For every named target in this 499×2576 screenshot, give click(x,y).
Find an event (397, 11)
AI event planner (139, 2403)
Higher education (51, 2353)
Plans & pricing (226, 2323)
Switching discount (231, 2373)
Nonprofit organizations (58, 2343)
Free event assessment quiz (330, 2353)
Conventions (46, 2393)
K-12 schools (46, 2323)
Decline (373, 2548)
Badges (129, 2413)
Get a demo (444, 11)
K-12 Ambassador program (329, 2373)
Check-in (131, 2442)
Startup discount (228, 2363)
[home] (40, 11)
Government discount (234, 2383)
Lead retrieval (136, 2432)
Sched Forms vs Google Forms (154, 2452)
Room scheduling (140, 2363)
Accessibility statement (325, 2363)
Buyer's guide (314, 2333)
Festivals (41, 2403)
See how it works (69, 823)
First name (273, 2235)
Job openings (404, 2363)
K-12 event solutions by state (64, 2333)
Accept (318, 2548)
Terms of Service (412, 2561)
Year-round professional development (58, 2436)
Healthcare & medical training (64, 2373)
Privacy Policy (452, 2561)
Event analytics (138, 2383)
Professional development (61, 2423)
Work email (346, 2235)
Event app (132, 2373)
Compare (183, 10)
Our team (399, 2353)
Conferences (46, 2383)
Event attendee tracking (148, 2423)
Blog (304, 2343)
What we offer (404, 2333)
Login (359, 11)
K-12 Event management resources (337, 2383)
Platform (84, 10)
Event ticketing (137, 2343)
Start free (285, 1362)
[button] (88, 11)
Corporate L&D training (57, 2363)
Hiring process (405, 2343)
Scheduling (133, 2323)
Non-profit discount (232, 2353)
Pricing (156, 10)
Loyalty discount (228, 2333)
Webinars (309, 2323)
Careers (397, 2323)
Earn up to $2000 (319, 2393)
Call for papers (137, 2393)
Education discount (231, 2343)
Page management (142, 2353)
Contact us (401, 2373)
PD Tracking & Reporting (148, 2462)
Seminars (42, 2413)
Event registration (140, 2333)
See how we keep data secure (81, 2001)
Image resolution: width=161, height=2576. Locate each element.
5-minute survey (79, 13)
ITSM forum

** WHAT THIS TASK INVOLVES **
Reproduce each line of the records in which the string "training" appears.

** EXERCISE OUTPUT **
Healthcare & medical training (64, 2373)
Corporate L&D training (57, 2363)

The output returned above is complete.